[Start Dataset records]
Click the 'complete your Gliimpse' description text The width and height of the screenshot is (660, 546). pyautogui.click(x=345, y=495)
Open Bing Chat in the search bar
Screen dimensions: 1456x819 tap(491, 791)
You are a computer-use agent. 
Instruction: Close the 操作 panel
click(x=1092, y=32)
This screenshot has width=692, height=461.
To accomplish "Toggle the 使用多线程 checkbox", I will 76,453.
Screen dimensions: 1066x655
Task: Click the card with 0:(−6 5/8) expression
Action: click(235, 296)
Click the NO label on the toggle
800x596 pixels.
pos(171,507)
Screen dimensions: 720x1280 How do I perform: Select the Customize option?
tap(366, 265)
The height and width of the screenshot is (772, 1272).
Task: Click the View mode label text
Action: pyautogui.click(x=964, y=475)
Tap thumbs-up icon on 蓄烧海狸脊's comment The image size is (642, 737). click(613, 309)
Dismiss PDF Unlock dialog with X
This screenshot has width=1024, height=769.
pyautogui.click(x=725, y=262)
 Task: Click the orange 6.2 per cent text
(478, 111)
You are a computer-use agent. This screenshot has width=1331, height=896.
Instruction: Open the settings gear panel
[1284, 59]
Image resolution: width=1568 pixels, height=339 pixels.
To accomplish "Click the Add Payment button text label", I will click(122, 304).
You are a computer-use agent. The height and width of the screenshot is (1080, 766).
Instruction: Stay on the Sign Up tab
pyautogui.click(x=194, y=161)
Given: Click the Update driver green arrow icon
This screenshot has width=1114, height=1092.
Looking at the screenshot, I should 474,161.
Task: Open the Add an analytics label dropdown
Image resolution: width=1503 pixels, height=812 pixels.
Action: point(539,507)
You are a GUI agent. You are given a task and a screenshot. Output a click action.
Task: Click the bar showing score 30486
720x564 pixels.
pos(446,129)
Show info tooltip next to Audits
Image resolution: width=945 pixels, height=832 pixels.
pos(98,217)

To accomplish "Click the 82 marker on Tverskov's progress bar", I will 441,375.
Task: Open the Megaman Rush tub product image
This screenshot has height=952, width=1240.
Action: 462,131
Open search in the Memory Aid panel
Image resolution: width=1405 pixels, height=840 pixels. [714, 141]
[End Dataset records]
Set problem: Rewrite the records from the line that contains "You are a computer-use agent. The" through the end of the records, with "tooltip" changed to "popup" and every other part left unchanged.

Solution to this exercise:
You are a computer-use agent. The height and width of the screenshot is (1080, 766).
Instruction: Stay on the Sign Up tab
pyautogui.click(x=194, y=161)
Given: Click the Update driver green arrow icon
This screenshot has width=1114, height=1092.
Looking at the screenshot, I should 474,161.
Task: Open the Add an analytics label dropdown
Image resolution: width=1503 pixels, height=812 pixels.
Action: point(539,507)
You are a GUI agent. You are given a task and a screenshot. Output a click action.
Task: Click the bar showing score 30486
720x564 pixels.
pos(446,129)
Show info popup next to Audits
Image resolution: width=945 pixels, height=832 pixels.
pos(98,217)

To accomplish "Click the 82 marker on Tverskov's progress bar", I will 441,375.
Task: Open the Megaman Rush tub product image
This screenshot has height=952, width=1240.
Action: 462,131
Open search in the Memory Aid panel
Image resolution: width=1405 pixels, height=840 pixels. [714, 141]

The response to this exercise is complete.